The Lombardy based company is expanding and boosting its warehouse and process efficiency to absorb the effects on an increasingly nervous and volatile market
After a complicated two years in terms of availability of raw materials, with shortages of monomers and a substantial increase in costs, though the economy situation has been favourable in terms of demand, Sipol has managed to stay firmly on course and at the end of the year launched a series of strategic investments at its Mortara (near Pavia, Italy) site. «The goal of our corporate plan is to consolidate the supply chain through a series of interventions to implement this year, which on the whole will commit the company to spending about three million euro», Massimo Cattaneo, the company’s CEO, told Plastix.
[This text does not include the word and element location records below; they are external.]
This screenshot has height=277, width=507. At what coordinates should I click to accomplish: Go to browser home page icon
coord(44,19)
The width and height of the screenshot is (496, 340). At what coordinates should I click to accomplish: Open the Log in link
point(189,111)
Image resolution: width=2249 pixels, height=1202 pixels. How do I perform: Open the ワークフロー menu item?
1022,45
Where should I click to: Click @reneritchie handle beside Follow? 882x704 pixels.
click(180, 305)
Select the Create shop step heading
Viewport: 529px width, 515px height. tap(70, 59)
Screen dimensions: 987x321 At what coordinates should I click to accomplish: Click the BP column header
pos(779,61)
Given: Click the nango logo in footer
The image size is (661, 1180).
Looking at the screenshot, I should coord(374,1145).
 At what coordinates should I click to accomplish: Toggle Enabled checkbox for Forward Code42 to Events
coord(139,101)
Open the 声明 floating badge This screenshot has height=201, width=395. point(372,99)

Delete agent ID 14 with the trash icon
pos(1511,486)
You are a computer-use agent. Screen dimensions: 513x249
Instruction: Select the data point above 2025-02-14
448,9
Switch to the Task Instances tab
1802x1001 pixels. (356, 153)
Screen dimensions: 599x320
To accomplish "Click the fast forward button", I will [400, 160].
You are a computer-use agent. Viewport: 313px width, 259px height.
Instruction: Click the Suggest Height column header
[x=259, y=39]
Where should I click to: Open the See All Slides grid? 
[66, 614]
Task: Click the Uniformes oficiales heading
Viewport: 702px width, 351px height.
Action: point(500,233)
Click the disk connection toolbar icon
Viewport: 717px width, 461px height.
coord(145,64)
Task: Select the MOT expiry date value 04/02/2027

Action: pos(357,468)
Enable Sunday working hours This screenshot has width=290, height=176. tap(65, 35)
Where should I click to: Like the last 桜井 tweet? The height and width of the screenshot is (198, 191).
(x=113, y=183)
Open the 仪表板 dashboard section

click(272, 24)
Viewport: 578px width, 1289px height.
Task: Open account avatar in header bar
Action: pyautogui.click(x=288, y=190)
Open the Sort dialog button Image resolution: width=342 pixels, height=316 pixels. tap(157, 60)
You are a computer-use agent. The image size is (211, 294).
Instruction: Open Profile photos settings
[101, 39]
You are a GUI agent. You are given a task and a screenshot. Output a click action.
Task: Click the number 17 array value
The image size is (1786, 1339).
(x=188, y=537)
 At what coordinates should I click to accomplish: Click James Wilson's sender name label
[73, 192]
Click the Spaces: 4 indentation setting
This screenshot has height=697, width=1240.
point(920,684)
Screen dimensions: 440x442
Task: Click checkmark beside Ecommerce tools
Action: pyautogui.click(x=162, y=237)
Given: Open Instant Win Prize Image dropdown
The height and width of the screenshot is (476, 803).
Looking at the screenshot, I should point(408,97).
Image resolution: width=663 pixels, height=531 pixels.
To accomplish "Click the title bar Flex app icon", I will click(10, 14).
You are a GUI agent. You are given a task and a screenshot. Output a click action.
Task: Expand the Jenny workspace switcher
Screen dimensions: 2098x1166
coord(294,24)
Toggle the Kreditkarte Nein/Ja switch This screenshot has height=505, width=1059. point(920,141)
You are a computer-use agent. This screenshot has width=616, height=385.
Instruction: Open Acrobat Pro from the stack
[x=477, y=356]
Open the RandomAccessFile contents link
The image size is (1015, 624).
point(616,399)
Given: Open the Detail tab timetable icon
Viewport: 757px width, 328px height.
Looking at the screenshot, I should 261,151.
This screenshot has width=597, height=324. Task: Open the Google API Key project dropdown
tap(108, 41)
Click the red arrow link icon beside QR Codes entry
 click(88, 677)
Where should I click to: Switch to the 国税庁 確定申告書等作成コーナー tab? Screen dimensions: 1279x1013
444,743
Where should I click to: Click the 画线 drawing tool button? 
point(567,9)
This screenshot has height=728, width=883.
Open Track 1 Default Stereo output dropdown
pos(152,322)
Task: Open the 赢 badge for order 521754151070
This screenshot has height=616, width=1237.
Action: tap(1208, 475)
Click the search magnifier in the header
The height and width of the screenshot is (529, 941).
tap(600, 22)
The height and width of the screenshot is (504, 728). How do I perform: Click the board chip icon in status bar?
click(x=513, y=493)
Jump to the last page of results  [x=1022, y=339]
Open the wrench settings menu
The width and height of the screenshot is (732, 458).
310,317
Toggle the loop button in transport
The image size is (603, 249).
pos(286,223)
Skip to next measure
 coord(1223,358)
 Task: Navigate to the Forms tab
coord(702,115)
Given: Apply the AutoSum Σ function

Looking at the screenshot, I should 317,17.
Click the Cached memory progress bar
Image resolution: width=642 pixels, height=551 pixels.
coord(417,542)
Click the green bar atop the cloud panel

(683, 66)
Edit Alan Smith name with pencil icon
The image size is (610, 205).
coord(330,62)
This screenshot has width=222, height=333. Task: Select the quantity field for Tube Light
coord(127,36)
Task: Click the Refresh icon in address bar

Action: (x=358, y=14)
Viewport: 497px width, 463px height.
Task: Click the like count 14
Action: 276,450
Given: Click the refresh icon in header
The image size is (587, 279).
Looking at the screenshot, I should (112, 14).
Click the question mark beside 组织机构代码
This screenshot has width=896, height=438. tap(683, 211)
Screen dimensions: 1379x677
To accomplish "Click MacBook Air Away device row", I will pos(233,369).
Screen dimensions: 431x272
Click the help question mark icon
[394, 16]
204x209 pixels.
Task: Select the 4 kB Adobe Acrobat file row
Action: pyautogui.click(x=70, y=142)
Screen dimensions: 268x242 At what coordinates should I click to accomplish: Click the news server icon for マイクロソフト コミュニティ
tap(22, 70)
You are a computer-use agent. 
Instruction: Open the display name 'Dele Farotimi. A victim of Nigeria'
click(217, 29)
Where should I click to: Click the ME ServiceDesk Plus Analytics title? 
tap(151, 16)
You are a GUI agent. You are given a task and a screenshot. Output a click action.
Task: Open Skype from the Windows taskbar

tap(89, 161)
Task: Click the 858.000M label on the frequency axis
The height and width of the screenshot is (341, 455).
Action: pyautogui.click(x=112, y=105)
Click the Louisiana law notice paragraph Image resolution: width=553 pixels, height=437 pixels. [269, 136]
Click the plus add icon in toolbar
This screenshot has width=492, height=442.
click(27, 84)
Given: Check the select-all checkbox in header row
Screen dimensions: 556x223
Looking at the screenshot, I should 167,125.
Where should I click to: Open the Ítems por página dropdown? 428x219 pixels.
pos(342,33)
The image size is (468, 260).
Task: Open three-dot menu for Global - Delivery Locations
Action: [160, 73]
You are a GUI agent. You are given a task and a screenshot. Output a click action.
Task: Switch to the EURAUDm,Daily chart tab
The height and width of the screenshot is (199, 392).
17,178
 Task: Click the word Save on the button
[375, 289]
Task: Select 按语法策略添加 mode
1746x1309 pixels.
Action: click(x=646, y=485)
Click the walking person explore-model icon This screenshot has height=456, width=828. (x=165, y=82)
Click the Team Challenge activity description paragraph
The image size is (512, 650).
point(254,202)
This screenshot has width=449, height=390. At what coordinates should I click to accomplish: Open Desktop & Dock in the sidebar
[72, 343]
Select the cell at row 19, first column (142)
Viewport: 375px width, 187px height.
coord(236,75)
Hot-melt and engineering polymers
Sipol’s core business is the polymerization of co-polyesters and co-polyamides for high performance engineering polymers and hot-melt adhesives. The company is present on the engineering polymers market with the Sipolprene family of thermoplastic polyester elastomers (TPC-ET), which in fifteen years have established their position internationally, though being a niche market. Their macromolecular structure, which combines rigid polyester blocks and long-chain polyether blocks, gives the polymer properties that lie between a thermoplastic and an elastomer. In the hot-melt adhesive segment, where it operates on a global level through its Technipol and Sipoltex brands, Sipol offers co-polyamide and co-polyester based products mainly to the footwear, leathergoods, car filter and fabric coupling industries.
Investment in the supply chain
In the first instance, the company plan entails the construction of a new 2,400 square metre warehouse to store powder raw materials and finished products, alongside six new tanks for liquid monomers. To facilitate the handling of products and increase their life, significant improvements will also be introduced to the packing format and functional features. Lastly, in the context of logistical efficiency, new software will be installed for stock management and production planning, the first step toward digitalization according to the Industry 4.0 principles.
Flexibility as a goal
The improvement of logistics upstream and downstream from the polymerization stage is crucial for a company like Sipol, which has in its DNA not the supply of commodities, but the formulation of specialities tailored to client specifications for specific technical and application requirements. «Our strengths lie in experience and the ability to produce tailor-made polymers», Cattaneo points out. «Elevated production flexibility and close collaboration with users enables us to operate more quickly and efficiently. Though the driving force of our company likes in expertise and the efficiency of the R&D department, which responds quickly to client needs, our current growth, doubling revenues over the past five years, is based on what we believe are the foundation for success: high quality standards, flexibility in order management, search for price consistency as far as possible, and rapid and timely deliveries». Raising the levels of raw material and finished product storage, at the cost of a hefty financial burden, therefore becomes a mandatory step towards creating resilience in a raw material market increasingly subject to fluctuations, that alternates overcapacity with shortages. «By strengthening logistics, we want to ensure stability in our supplies to clients, making sure our plants remain in constant operation and creating added value for employees and shareholders». Cattaneo concludes: «Companies with long-term strategies need to know how to upgrade, and to do it they must rely on innovation, creativity and investment».